Note: Data frames consist of columns of vectors. When the output contains multiple columns, the output remains a data frame (so it can still allow for columns of different types). When the output contains only one column, the output becomes a vector. To preserve the data structure when subsetting, include the argument drop = FALSE in the square brackets.

class(parks_df[, "Name"])
parks_df[, "Name", drop = FALSE] # The output will stay as a data frame
class(parks_df[, "Name", drop = FALSE])

The drop = FALSE argument also works when subsetting single rows or columns from matrix objects.

Caution: Notice that data frames, by default, will coerce character vectors into factors. In order to reassign a value in a factor column, we need to use the methods that we use for factors. We cannot just reassign a value with the assignment <- operator as we would for a character vector.

The data.frame() function has an optional argument called stringsAsFactors that controls whether to coerce characters (also called strings) into factors. By default, the argument is set to TRUE. To prevent the data.frame() function from coercing columns of characters into factors, set the argument stringsAsFactors = FALSE.

Double Square Brackets

There are many ways to extract data from objects in R, depending on the type of object. Data frames are internally stored in R as list objects whose components are the column vectors.

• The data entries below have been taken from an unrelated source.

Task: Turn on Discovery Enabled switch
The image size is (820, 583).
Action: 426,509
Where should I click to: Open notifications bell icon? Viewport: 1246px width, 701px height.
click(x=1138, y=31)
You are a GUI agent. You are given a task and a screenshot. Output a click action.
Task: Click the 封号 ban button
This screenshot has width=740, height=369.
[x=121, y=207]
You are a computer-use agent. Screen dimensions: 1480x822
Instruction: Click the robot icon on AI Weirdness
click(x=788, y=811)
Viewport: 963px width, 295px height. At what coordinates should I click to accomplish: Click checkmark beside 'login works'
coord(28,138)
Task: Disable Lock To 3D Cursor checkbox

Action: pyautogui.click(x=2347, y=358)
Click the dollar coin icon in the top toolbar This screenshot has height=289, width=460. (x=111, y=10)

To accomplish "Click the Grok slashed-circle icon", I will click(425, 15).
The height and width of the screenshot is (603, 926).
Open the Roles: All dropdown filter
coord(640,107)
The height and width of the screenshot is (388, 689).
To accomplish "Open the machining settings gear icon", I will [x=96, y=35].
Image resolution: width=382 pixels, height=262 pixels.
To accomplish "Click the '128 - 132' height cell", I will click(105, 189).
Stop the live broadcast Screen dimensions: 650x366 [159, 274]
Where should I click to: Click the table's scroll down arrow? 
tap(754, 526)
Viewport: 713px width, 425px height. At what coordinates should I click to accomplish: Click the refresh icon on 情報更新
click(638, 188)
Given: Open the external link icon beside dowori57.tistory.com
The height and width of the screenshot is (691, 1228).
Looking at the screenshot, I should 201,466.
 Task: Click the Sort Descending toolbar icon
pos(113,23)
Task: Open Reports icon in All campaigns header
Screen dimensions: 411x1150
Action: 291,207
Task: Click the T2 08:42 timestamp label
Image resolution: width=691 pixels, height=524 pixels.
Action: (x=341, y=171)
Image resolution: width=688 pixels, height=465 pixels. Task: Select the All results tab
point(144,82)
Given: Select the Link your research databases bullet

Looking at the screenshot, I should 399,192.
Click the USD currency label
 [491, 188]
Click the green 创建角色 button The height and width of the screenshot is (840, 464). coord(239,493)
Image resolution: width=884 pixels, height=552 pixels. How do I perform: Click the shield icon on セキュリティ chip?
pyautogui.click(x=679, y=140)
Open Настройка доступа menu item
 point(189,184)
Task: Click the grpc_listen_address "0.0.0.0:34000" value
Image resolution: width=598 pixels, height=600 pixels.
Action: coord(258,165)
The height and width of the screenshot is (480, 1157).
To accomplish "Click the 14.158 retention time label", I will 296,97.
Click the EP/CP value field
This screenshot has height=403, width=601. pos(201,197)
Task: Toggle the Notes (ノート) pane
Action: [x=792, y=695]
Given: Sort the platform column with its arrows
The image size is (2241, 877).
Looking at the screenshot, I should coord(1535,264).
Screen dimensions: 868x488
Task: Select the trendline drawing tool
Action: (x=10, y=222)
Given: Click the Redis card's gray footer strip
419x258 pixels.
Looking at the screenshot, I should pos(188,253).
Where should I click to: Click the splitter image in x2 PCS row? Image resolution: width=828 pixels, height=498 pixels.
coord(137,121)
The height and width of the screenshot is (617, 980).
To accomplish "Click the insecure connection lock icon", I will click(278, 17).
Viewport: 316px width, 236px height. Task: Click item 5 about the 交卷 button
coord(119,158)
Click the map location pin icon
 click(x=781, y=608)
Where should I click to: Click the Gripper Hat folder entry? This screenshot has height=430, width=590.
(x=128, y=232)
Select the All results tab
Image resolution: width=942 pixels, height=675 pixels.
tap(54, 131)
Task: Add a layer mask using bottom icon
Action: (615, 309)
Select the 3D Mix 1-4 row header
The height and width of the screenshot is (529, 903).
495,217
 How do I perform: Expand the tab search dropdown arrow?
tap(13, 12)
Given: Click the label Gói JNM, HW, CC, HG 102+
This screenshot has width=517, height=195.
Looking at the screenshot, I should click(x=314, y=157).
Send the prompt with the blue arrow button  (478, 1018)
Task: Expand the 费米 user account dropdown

For data frames and lists, the columns/components can be extracted using double square brackets [[]], either referring to the components by numeric index or by name.

parks_df[[1]] # Extract the first column (which is Name)
parks_df[["Height"]] # Extract the Height column
parks_df[[3]][1] # Extract the first element of the third column (Weight)

The $ Operator

For data frames (and lists) where the columns of the object typically have names, the $ operator is an efficient way to extract a single column. The left side of the $ contains the data frame we want to extract from, and the right side contains the name of the column to extract.

parks_df$Height # Extract the Height column from parks_df
parks_df$Income # Extract the Income column from parks_df

When multiple data frames in the workspace have the same variable name inside, it becomes crucial to always know which variable you are using. The $ operator is helpful in keeping track of which data frame the variable comes from.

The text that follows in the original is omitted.